The chairman of Iraq’s anti-terror Popular Mobilization Units (PMU), known variously as Hashd al-Sha’abi, says resistance fighters will not lay down their arms and halt their operations until all American occupation troops beat a retreat from the Arab country.
“Armed resistance groups in Iraq have no problem in handing over all their weapons,” Falih al-Fayyadh said in an interview with Iraq's Al Sharqiya satellite television network on Friday evening.
“But this will not happen until the next Iraqi government is formed, and all US forces pull out of the country.”
Fayyadh stressed that Hashd al-Sha’abi had previously agreed to a request from an influential Shia cleric and leader of the Sadrist Movement, Muqtada al-Sadr, to take illegal arms out of the hands of armed groups within a few months.
The PMU chief went on to assert that resistance groups have no connection with the Iraqi government or the Hashd al-Sha’abi and that the Coordination Committee of the Iraqi Resistance serves as a “spiritual body” with “no interference” between the activities of the PMU and Iraqi resistance groups.

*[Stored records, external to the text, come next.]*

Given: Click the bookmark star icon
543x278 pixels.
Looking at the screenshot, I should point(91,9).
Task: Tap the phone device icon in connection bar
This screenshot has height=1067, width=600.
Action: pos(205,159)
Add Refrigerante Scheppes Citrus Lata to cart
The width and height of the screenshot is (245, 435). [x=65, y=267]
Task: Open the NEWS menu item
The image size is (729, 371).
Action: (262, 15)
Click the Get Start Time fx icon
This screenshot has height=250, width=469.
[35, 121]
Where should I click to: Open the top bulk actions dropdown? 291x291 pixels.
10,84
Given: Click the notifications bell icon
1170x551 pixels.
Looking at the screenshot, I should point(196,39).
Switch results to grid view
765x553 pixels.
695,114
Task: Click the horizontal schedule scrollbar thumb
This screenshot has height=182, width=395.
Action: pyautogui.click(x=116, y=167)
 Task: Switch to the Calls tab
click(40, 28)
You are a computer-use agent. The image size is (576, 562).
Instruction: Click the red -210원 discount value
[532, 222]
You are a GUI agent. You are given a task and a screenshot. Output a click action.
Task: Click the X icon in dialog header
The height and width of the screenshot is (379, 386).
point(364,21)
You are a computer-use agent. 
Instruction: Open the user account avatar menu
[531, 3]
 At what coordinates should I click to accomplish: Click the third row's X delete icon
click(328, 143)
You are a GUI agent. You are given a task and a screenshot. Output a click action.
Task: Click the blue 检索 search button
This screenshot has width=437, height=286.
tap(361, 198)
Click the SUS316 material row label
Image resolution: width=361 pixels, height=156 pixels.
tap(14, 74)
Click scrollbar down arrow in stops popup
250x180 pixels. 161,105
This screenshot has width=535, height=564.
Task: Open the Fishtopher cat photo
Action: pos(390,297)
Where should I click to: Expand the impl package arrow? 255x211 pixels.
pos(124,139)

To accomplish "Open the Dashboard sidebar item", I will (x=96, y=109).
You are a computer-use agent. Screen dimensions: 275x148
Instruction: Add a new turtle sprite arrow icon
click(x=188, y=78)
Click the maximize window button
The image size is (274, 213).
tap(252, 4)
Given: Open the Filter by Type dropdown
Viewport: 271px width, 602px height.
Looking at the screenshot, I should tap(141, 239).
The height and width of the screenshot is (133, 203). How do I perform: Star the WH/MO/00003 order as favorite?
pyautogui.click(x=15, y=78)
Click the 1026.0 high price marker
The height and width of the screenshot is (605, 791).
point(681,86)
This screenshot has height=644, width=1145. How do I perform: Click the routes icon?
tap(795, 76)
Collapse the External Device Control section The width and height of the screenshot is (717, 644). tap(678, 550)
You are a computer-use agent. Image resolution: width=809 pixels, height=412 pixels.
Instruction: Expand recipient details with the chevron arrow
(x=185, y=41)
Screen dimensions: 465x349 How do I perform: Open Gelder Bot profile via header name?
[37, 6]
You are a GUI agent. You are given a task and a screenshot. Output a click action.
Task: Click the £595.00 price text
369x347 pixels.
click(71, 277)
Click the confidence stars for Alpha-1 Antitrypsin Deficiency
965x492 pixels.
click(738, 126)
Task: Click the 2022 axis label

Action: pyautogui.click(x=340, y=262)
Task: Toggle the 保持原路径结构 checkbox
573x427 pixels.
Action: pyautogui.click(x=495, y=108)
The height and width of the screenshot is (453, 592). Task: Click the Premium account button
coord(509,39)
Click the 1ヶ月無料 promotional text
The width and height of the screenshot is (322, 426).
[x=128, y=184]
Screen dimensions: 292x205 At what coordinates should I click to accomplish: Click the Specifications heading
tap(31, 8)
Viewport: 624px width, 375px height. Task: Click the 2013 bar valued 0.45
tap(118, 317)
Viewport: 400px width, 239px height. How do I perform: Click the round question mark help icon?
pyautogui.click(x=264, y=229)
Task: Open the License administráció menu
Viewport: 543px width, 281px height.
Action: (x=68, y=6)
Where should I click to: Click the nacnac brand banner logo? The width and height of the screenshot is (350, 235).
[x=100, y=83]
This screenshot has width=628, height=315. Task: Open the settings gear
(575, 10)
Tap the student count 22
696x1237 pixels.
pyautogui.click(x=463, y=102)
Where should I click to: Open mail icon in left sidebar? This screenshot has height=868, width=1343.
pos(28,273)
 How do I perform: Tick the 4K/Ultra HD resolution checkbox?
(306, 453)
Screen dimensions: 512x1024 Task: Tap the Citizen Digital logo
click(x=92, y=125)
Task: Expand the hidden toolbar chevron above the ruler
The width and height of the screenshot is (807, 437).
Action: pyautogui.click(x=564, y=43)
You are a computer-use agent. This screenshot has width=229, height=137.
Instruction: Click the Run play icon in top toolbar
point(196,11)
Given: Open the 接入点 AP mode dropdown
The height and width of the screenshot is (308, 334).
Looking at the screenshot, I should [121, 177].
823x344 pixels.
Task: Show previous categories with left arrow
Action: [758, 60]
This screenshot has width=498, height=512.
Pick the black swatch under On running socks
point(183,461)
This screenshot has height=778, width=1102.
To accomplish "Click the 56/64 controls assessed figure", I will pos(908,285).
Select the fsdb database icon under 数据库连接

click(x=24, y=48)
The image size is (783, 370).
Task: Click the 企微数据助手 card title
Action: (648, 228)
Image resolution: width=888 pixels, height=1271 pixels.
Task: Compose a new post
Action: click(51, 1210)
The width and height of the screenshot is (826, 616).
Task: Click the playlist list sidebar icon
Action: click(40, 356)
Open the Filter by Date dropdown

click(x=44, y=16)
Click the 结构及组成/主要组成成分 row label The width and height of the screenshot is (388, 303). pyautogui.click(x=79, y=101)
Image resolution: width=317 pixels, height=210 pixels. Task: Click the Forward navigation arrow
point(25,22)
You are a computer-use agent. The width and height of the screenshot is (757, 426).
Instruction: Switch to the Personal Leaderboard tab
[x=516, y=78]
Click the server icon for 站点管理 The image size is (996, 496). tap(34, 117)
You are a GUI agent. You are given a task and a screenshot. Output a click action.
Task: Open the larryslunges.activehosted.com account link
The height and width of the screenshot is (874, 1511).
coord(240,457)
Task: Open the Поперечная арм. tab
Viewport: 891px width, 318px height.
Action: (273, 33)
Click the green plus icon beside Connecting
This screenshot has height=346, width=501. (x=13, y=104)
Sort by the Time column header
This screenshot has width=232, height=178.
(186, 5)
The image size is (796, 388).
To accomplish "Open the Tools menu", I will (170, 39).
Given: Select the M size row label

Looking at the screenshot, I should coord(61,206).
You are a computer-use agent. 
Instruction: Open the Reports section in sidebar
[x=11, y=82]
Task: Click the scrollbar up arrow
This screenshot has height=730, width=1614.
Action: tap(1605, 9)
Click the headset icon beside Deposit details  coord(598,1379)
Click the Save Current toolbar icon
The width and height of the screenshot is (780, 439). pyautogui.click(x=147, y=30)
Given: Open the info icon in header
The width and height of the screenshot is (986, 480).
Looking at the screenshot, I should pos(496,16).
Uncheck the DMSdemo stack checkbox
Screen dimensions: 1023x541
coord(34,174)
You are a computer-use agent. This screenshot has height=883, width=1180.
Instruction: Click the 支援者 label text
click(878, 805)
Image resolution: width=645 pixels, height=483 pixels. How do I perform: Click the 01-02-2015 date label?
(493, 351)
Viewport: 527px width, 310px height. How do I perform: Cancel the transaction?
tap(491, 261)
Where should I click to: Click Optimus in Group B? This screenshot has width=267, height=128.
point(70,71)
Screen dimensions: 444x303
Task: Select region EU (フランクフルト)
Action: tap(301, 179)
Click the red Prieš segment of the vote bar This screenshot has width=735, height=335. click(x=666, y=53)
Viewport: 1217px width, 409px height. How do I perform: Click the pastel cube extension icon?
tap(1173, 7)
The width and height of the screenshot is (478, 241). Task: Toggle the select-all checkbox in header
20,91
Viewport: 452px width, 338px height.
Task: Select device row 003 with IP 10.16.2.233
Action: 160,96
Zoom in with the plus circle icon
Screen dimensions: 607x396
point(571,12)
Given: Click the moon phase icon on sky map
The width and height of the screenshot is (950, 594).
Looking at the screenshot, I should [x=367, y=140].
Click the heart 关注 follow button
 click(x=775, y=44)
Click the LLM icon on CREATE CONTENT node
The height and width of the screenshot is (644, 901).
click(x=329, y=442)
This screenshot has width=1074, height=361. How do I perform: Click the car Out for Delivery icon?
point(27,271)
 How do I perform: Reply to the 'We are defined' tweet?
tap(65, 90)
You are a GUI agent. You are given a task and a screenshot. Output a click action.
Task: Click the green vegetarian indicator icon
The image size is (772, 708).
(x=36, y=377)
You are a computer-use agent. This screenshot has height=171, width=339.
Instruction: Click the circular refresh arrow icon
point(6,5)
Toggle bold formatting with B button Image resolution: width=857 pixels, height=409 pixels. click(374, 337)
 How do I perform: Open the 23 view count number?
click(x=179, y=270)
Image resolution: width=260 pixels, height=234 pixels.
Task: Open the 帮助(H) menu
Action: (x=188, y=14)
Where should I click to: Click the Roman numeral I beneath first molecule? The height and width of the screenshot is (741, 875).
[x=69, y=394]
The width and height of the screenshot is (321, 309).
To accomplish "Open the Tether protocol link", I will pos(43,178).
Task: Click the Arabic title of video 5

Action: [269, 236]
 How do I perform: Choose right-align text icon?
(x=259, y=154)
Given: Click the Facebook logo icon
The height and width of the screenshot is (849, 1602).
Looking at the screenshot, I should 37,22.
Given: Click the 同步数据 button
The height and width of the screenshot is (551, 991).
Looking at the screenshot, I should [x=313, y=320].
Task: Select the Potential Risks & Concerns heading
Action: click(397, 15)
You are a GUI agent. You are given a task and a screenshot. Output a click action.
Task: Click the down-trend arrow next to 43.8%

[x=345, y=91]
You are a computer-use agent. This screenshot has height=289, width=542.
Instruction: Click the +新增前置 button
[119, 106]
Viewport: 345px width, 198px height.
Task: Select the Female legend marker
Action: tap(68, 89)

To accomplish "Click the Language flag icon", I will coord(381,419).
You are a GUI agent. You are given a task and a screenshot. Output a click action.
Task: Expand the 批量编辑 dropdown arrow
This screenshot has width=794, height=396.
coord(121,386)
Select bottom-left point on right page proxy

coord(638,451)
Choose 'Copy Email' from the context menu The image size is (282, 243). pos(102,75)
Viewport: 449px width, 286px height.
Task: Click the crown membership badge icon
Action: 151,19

“It is possible that there are individual similarities between the forces of Hashd al-Sha’abi and the forces of resistance, but there is no direct connection between them,” the former Iraqi National Security Council advisor remarked.
“Hashd Sha’abi has issued statements in the past declaring that it has no connection with any operation carried out by the resistance groups,” he hastened to add.
Anti-American sentiments have gained considerable momentum in Iraq over the US military and political adventurism in the region, in particular since the assassination of Iran’s top anti-terror commander Lieutenant General Qassem Soleimani, and his associates in a US drone strike in Iraq in early 2020.
General Soleimani, commander of the Quds Force of Iran’s Islamic Revolution Guards Corps (IRGC), and Abu Mahdi al-Muhandis, the second-in-command of Iraq’s Popular Mobilization Units (PMU), were martyred along with their associates in a US drone strike that was authorized by then-president Donald Trump near the Baghdad International Airport on January 3, 2020.
The two iconic anti-terror commanders are greatly admired for their instrumental role in fighting and decimating the Daesh Takfiri terrorist group in the region, particularly in Iraq and Syria.
Two days after the dastardly attack shook the region, Iraqi lawmakers unanimously approved a bill that required the government to end the presence of all US-led foreign military forces in the Arab country.
Less than a week after the assassination, the IRGC launched a volley of ballistic missiles at the Ain al-Asad airbase in western Iraq, in a military operation codenamed Operation Martyr Soleimani.
Iran, which vowed ‘hard revenge’ over the killing of its celebrated commander, said the missile strike was only a “first slap” in exacting the revenge and that it would not rest until the US military abandons the region in disgrace.
Owing to Baghdad’s reluctance to expel the foreign forces within a stipulated timeframe, the US-led coalition convoys in Iraq have often been targeted by the resistance groups.